Large Language Models are Good Relational Learners
Fang Wu, Vijay Prakash Dwivedi, Jure Leskovec

TL;DR
This paper introduces Rel-LLM, a novel approach that combines graph neural networks with large language models to better understand and reason over complex relational data, outperforming existing methods.
Contribution
Rel-LLM is the first to integrate GNN-based structured prompts with LLMs for relational deep learning, preserving relational structures and improving reasoning capabilities.
Findings
Rel-LLM outperforms existing methods on key RDL tasks.
The GNN encoder effectively captures entity relationships and temporal dependencies.
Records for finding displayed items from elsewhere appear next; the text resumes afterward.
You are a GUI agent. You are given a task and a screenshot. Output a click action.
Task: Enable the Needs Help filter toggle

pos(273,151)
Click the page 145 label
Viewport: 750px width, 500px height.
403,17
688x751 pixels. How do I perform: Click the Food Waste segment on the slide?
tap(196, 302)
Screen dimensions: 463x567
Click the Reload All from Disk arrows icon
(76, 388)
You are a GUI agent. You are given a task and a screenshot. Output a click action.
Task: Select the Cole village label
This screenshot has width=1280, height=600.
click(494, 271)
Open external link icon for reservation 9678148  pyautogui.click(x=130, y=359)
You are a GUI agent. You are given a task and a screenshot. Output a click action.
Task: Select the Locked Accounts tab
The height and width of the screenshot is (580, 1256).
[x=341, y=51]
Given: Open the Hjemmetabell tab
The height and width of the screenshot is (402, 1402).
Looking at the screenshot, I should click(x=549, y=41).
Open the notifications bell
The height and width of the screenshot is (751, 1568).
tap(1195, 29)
Structured prompts enable LLMs to process complex relational data more efficiently.
Abstract
Large language models (LLMs) have demonstrated remarkable capabilities across various domains, yet their application to relational deep learning (RDL) remains underexplored. Existing approaches adapt LLMs by traversing relational links between entities in a database and converting the structured data into flat text documents. Still, this text-based serialization disregards critical relational structures, introduces redundancy, and often exceeds standard LLM context lengths. We introduce Rel-LLM, a novel architecture that utilizes a graph neural network (GNN)- based encoder to generate structured relational prompts for LLMs within a retrieval-augmented generation (RAG) framework. Unlike traditional text-based serialization approaches, our method preserves the inherent relational structure of databases while enabling LLMs to effectively process and reason over complex entity…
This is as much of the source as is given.